The UAE Consulate in Thiruvananthapuram has a larger-than-life image in the city as it is the first resident mission of a major country. The glitterati of Kerala spares no effort to get close to the Consulate and the Consul General and his officers are much sought after by official and social circles. Getting employment in the Consulate is a status symbol and a mark of political and a bureaucratic influence. The Consulate generally keeps a low profile, perhaps to avoid pressure on consular services.
A statement issued by the UAE embassy in New Delhi said the mission in Thiruvananthapuram and its diplomatic staff had no role in the matter. The embassy "condemns the attempted misuse of diplomatic channels by an individual engaged in smuggling activity" and "firmly rejected such acts".
"Initial inquiries conducted by the mission revealed that a former locally hired employee of the UAE Consulate in Thiruvananthapuram was responsible for this act. The employee in question was fired for misconduct long preceding this incident," the statement said. "At this time, it appears that this individual exploited his knowledge of the mission's channels to engage in criminal activity," it said. "The UAE looks forward to fully cooperating with Indian customs authorities to thoroughly investigate this matter and urges stringent legal action against those involved," the statement concluded.

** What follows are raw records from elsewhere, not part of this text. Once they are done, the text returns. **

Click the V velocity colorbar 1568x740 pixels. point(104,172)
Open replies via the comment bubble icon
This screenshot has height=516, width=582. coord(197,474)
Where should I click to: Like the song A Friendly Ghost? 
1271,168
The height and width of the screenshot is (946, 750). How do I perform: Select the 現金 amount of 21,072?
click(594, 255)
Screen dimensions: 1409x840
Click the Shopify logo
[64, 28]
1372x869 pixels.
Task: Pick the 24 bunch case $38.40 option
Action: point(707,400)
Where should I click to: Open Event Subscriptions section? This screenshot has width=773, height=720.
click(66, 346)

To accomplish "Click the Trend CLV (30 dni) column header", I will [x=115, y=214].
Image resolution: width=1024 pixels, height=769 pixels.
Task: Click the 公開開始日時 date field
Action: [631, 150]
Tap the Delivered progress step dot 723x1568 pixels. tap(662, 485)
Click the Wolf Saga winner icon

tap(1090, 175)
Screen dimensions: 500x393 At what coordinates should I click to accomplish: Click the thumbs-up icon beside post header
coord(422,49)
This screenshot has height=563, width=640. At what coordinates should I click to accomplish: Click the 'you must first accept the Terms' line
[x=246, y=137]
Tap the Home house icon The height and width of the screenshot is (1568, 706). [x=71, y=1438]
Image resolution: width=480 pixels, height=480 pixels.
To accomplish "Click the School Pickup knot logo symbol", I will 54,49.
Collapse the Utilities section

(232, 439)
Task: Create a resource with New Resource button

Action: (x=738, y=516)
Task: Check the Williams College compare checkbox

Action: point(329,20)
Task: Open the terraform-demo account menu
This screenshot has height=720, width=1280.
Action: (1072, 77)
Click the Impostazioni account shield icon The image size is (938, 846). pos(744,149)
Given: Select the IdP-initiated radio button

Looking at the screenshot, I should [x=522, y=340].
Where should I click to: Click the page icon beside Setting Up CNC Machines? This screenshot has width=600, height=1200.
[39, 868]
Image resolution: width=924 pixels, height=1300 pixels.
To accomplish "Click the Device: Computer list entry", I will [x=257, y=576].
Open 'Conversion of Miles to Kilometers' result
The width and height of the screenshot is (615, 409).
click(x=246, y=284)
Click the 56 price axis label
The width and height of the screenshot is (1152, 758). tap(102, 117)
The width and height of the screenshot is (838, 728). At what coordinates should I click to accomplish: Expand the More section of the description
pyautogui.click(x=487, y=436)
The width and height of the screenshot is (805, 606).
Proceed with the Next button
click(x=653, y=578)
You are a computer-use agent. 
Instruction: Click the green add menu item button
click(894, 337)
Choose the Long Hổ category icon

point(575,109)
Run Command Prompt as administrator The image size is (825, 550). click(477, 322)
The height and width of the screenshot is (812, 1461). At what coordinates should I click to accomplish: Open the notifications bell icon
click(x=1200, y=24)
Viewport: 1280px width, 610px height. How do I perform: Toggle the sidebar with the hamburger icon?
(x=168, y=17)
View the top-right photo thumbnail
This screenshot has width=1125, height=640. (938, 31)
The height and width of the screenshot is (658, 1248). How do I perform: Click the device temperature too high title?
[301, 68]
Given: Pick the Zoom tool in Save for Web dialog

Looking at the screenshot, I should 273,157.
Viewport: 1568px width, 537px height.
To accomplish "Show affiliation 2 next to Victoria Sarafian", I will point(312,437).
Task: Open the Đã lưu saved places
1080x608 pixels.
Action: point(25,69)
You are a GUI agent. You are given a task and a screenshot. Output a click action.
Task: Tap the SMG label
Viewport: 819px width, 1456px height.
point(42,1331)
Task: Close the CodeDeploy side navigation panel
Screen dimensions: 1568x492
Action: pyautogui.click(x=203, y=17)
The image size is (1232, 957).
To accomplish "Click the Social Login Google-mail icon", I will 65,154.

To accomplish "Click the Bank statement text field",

The key question is whether the bag containing the gold had the required authorisation as stipulated by the Vienna Convention on Consular Relations. Article 35 provides that freedom of communication between the consul and their home country must be preserved, that "consular bags" shall be neither opened nor detained"; and that a consular courier must never be detained. The Convention provides that "consular officers shall be free to communicate with nationals of the sending State and to have access to them. The packages constituting the diplomatic bag must bear visible external marks of their character and may contain only diplomatic documents or articles intended for official use. " If this condition is met, authorities in the receiving state cannot open a diplomatic bag even if they have suspicions about its contents. The bag can only be opened in the presence of officials or diplomats of the sending state. This was done in the case of the bag after receiving the required permission, officials said.
The matter of involvement of the UAE government will be resolved easily if the seized bag was not an authorised diplomatic bag. Given the cordial relations between the UAE and India, everyone will heave a sigh of relief if this happens. The issue of the case against the addressee of the bag will have to be dealt with under the provisions in the Convention regarding his immunity. The Consular immunity is a lesser form of diplomatic immunity. Consular officers and consular employees have "functional immunity" (i.e., immunity from the jurisdiction of the receiving state "in respect of acts performed in exercise of consular function"), but do not enjoy the broader "personal immunity" accorded to diplomats.
The diplomatic aspects of the episode have been eclipsed by the effort of the unified opposition to demand the resignation of the chief minister to resign. Demonstrations were held demanding the resignation of the chief minister by violating the lockdown regulations. The fight against the pandemic has become secondary to the battle for the survival of the government.
(The author is a former diplomat who writes on India's external relations and the Indian diaspora.)